▶ [Extracted text]

The g92 beats it by a few fps yes


----------



## tomdotty (Jan 28, 2008)

thanks..lastly, in the way of cooling my computer, atm i have no cooling execpt the processor and graphics fans. with the new graphics card, i suspect i am going to need to keep my computer much cooler than i am now?


----------



## 1 g0t 0wn3d (Jan 31, 2007)

yes i would get a back and a front fan atleast


----------



## tomdotty (Jan 28, 2008)

ok..thanks for the help everyone, much appriciated :smile:


----------



## FreoHeaveho (Aug 22, 2006)

I have the same CPU overclocked to over 3GHz and i get nearly 13,000 in 3DMark06, so IMHO your CPU is fine. Also, get a 8800GT rather than a GTX, it is 3% slower and half the price.


----------



## TheMatt (May 9, 2006)

You're welcome.


----------



## tomdotty (Jan 28, 2008)

could you please recommend any software that i can download that has a user-friendly interface, that i can use to OC my CPU


----------



## TheMatt (May 9, 2006)

▶ [Set problem] Continue the forum thread about graphics cards, cooling and overclocking, starting right after its final line.

▶ [Recorded information]

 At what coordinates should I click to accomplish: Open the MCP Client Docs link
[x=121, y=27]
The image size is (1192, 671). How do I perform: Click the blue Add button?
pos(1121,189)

▶ [Output of the task]
Again, you shouldn't overclock unless you have a specific need for it, and this is pretty much the same as upgrading the CPU. Having a faster CPU clock speed will only help out a noticeable amount with very specialized tasks like A/V encoding, photo editing, calculations, distributed computing programs, etc.

Also, you will have limited overclocking options with software because you won't be able to increase voltages or tweak memory timings.


----------



## mattlock (Dec 28, 2005)

I just noticed that you're running a Via chipset. G92s have an issue running on some motherboards with Via chipsets, although it can be resolved with a BIOS update. 

Check you motherboard makers website for the latest BIOS update if your system doesn't POST with the 8800GT.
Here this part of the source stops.